アトピーは現状、遺伝や体質で片づけられています。いくつもの病院で聞いたけれど、どこでも同じことをいわれました。

アトピーは遺伝だ。あなたには「アトピー体質」「アレルギー体質」「アトピー素因」がある。一生治らない。上手にステロイドを使ってコントロールするしかない。

まるで天罰あるいは神に課された試練だといわれている気がしました。でも、わたしはどうしても納得がいかなかった。よく知られた事実ですが、この国にアトピーが増えたのはこの半世紀のことだからです。

アレルギー性疾患の有病率の推移

NPO日本健康増進支援機構の橋本雅夫さんが作成したグラフをもとに当ブログが作成。このグラフは一般社団法人児童環境育成協会のホームページ医師会の会報などでも引用されているものですから、信頼性は担保されています。

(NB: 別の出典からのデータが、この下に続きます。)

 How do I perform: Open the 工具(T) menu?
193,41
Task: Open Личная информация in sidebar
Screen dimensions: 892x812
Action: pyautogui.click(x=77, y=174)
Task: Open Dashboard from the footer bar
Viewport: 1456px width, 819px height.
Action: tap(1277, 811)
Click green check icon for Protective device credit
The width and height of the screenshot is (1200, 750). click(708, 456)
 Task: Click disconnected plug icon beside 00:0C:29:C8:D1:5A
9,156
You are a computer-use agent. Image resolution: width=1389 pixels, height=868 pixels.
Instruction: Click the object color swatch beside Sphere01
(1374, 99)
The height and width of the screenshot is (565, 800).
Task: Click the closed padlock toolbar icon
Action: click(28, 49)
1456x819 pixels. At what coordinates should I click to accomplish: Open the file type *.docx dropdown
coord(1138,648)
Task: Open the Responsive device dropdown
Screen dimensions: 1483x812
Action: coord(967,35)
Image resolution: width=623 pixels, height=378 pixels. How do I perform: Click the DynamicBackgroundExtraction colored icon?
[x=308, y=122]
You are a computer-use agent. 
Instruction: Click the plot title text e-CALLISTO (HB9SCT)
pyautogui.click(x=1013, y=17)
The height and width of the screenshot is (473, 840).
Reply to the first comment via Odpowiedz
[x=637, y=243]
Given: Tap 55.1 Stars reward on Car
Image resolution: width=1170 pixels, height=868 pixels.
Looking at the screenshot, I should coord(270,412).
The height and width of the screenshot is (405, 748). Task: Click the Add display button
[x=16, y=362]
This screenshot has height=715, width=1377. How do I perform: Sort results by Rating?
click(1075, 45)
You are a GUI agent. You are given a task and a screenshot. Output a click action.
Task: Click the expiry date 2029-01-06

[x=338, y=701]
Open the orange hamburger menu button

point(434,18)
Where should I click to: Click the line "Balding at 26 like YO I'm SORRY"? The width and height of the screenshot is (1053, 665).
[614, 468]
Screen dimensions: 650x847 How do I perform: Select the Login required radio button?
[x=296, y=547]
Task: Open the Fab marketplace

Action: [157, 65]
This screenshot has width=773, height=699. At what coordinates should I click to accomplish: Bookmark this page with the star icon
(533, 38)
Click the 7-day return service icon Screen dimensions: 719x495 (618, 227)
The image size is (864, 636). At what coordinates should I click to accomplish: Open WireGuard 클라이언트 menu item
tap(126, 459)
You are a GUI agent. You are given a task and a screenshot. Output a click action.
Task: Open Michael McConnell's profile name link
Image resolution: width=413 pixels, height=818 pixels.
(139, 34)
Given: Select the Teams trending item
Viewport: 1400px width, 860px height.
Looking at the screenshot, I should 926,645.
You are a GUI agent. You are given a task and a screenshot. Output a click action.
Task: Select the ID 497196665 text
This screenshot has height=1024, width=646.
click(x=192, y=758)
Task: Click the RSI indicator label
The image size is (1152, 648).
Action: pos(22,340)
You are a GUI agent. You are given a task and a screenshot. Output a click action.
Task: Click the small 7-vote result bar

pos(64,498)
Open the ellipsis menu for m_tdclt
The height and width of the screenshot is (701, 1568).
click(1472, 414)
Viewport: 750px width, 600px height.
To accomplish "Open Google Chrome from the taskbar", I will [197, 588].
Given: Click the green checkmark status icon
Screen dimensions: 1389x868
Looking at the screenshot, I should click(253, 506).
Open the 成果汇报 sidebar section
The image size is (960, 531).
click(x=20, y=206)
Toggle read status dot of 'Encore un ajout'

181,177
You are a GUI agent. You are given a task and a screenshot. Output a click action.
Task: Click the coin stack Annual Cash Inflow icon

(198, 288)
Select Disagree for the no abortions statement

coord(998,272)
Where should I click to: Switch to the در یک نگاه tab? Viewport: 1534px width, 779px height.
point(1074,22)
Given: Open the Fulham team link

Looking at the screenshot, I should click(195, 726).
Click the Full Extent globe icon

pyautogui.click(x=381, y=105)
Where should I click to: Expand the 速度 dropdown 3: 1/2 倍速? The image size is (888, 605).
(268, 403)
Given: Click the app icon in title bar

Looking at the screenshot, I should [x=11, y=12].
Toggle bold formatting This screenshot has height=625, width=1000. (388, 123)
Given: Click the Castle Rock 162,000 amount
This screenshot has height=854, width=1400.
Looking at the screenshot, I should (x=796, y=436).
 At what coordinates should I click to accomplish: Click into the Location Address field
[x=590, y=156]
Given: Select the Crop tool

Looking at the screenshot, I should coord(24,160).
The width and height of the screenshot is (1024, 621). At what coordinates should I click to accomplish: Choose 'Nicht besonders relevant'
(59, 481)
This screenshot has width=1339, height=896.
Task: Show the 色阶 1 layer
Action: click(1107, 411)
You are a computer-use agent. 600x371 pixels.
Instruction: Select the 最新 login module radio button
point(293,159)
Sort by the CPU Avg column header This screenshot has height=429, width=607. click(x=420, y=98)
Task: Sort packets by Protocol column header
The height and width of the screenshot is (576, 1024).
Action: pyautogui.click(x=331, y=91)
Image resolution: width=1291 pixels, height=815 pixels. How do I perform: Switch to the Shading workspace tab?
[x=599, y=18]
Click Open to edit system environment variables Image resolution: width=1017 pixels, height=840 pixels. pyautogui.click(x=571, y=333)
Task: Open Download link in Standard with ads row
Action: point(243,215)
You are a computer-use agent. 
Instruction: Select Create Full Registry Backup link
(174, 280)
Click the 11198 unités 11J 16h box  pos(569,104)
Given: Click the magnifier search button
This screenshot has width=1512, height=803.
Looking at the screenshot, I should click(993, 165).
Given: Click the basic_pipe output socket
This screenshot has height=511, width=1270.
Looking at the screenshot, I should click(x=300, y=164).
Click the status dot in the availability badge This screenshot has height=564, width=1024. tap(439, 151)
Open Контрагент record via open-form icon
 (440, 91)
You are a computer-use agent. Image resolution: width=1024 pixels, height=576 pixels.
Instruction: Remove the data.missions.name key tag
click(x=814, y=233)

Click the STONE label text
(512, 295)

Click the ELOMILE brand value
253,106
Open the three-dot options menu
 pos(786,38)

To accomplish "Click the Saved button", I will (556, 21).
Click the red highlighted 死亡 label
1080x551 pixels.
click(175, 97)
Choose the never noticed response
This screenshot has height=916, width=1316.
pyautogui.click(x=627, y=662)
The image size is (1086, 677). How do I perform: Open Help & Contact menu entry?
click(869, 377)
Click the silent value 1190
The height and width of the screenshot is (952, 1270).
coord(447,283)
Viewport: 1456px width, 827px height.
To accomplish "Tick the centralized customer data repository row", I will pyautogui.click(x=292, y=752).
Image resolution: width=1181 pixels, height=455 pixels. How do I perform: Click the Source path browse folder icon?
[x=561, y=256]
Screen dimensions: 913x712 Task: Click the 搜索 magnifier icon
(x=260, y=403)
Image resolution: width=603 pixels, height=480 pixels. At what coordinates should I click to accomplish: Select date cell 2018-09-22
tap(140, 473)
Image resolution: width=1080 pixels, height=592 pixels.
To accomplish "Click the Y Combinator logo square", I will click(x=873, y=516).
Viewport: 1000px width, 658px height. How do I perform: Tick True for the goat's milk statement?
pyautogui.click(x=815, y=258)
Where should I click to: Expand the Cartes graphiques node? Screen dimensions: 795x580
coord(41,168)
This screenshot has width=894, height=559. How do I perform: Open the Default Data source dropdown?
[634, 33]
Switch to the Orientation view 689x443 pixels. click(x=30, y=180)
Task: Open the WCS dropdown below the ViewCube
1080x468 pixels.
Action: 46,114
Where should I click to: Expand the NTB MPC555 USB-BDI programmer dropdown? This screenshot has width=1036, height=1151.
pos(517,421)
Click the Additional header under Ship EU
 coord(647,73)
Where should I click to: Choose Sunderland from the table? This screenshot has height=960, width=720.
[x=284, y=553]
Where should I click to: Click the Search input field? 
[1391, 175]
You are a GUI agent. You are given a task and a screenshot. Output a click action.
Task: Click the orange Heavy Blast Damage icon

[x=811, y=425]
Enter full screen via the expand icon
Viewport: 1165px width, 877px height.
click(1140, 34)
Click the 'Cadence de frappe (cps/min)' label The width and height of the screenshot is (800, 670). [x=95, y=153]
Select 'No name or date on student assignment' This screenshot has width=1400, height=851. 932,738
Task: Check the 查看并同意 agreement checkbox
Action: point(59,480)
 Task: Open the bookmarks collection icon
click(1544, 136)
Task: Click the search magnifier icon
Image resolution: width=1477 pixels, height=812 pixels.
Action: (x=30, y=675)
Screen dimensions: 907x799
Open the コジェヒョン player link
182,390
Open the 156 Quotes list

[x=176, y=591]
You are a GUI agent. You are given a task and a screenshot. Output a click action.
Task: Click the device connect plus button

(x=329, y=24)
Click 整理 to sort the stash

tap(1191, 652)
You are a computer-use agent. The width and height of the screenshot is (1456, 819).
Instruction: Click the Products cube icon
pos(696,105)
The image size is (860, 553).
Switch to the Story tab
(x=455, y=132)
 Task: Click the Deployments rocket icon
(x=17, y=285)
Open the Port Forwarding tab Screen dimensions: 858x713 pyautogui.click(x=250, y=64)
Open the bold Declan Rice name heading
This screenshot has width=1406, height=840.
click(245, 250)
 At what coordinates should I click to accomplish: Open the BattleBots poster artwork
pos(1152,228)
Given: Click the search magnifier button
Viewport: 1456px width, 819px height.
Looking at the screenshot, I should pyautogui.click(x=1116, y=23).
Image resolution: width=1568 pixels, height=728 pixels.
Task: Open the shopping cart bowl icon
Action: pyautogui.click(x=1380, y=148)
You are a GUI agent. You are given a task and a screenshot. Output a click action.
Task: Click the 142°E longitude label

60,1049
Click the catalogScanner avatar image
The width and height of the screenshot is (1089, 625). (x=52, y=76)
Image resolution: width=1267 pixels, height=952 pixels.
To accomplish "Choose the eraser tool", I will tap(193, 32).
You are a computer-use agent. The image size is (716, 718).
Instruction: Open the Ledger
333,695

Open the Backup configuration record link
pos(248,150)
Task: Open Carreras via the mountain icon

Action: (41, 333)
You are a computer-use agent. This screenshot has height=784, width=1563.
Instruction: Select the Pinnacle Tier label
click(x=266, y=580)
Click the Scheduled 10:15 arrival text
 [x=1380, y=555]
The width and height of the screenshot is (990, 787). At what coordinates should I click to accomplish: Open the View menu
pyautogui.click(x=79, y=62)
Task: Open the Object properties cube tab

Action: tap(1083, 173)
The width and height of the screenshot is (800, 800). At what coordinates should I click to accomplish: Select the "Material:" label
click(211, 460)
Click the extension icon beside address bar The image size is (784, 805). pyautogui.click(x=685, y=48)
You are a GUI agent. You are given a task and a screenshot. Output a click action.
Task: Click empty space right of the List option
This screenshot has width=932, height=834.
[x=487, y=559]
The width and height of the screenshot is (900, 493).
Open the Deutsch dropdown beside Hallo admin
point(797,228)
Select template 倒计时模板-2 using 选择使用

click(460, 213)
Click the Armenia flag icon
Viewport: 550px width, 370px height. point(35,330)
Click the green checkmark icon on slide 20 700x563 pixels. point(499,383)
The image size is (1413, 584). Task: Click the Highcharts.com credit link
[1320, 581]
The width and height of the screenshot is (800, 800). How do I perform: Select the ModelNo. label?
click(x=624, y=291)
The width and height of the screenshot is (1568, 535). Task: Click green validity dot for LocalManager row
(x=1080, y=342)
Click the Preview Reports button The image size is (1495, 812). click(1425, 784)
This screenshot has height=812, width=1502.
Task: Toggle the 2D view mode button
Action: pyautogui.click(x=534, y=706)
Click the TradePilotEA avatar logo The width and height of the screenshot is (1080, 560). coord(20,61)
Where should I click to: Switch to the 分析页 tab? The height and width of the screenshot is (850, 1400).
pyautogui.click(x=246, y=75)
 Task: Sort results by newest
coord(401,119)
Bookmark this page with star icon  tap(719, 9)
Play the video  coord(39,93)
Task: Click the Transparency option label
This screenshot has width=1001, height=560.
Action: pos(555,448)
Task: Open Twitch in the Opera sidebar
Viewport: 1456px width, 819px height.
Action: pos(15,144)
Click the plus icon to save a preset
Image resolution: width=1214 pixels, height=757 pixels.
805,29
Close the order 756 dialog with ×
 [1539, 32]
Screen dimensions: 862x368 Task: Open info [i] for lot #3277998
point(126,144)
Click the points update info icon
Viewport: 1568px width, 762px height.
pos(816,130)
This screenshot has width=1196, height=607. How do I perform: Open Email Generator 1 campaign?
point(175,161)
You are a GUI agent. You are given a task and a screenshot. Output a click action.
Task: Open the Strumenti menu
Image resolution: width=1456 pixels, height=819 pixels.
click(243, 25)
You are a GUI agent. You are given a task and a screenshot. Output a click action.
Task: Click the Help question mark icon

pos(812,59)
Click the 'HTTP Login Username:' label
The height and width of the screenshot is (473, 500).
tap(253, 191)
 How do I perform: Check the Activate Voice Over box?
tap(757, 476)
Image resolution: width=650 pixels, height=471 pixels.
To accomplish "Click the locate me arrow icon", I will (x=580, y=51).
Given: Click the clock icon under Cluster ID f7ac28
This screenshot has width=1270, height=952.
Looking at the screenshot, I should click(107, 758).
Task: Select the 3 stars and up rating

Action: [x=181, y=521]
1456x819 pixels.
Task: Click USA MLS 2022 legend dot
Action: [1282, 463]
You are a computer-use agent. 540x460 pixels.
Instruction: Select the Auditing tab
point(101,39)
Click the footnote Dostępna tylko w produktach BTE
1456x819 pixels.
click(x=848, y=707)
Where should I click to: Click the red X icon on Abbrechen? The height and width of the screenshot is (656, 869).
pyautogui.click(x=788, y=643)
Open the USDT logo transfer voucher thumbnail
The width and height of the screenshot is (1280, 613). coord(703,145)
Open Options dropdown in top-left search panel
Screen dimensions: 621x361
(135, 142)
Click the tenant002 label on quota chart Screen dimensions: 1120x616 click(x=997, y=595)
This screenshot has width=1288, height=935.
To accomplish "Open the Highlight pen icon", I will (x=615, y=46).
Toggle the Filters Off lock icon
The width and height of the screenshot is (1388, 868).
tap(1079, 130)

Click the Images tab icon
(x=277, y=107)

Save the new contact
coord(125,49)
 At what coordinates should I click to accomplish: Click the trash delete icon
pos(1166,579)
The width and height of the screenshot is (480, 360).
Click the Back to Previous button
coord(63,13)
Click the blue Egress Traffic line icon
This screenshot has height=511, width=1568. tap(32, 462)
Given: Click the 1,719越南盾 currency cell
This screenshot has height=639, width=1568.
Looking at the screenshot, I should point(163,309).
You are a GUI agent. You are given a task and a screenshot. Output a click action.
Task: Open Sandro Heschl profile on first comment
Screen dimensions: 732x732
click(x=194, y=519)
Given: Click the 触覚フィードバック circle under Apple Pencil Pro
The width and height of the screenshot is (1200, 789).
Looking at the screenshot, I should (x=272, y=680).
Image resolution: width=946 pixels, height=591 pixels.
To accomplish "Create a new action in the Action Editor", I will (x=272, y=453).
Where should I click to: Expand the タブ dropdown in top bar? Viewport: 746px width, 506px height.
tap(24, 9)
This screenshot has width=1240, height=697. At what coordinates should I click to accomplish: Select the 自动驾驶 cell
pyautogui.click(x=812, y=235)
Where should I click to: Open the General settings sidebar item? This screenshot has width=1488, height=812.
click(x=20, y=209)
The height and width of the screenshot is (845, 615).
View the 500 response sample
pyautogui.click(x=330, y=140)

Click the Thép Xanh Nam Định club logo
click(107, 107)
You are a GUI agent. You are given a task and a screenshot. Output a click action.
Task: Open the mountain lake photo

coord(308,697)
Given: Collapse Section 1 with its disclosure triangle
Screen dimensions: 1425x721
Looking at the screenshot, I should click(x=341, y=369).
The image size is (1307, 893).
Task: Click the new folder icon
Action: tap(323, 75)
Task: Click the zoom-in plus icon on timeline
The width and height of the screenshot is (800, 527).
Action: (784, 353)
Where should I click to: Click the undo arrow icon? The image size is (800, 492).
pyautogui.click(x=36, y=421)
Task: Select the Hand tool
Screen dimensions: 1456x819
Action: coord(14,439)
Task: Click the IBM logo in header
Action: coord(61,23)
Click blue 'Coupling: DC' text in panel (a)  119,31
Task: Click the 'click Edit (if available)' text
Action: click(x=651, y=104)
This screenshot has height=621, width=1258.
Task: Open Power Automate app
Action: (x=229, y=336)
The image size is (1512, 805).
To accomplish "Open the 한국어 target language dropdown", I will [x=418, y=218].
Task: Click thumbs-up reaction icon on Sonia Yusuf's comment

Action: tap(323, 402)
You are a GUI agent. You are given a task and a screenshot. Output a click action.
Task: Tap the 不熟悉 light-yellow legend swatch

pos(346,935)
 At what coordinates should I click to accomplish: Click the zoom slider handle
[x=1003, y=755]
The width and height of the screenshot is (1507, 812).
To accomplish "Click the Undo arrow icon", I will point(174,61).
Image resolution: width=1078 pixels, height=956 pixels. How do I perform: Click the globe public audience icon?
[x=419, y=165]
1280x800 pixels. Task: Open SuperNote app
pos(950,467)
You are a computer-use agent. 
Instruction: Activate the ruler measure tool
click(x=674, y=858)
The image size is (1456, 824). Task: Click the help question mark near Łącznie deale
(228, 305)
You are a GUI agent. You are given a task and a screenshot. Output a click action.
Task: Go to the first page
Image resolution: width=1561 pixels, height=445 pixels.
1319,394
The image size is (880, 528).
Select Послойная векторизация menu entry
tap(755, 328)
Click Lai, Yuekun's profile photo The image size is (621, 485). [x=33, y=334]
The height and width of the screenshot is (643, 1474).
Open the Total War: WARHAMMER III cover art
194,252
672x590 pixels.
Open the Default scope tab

論より証拠です。このとおり、日本では1960年代半ばまでアレルギー疾患はほとんどなかった。ところが以降50年で急増しています。

なにが変わったのか。

遺伝ではありません。この半世紀でわたしたち日本人の遺伝的な形質が大きく変化したという裏づけはありません。いちばん変わったのは食生活です。そして医療(新薬が続々登場し、薬剤の使用頻度が飛躍的に高まった)。ほかにもいろいろあります。

そもそもわたしの親兄弟にアレルギー持ちはいないのです。2代遡った爺ちゃん婆ちゃんにもアレルギー持ちはいない。かりに隔世遺伝だとしても、それならどうして20代の後半まで発病しなかったのか。どう考えても、遺伝やアレルギー体質とは思えないわけです。

アトピーのメカニズムは原因ではない

そういうと、医学書片手に小難しい医学用語をふりかざし、アトピーの作用機序(メカニズム)を説明しだした先生もいました。

T細胞、NKT細胞、肥満細胞、ヒスタミン、アレルゲンなど、アレルギーのメカニズム

免疫とアレルゲンの話、肥満細胞やヒスタミンの働き、ヘルパーT細胞(Th1、Th2)、NKT細胞の話……健康本にもネットにも、アトピーというか、アレルギーのメカニズムに関するこうした情報はあふれています。アトピーに悩む人なら、一度は目にしたり聞いたりしたことのある言葉ばかり。多少難しい話でも、自分の身体になにが起きているか気になるものだから、必死で理解しようと努めます。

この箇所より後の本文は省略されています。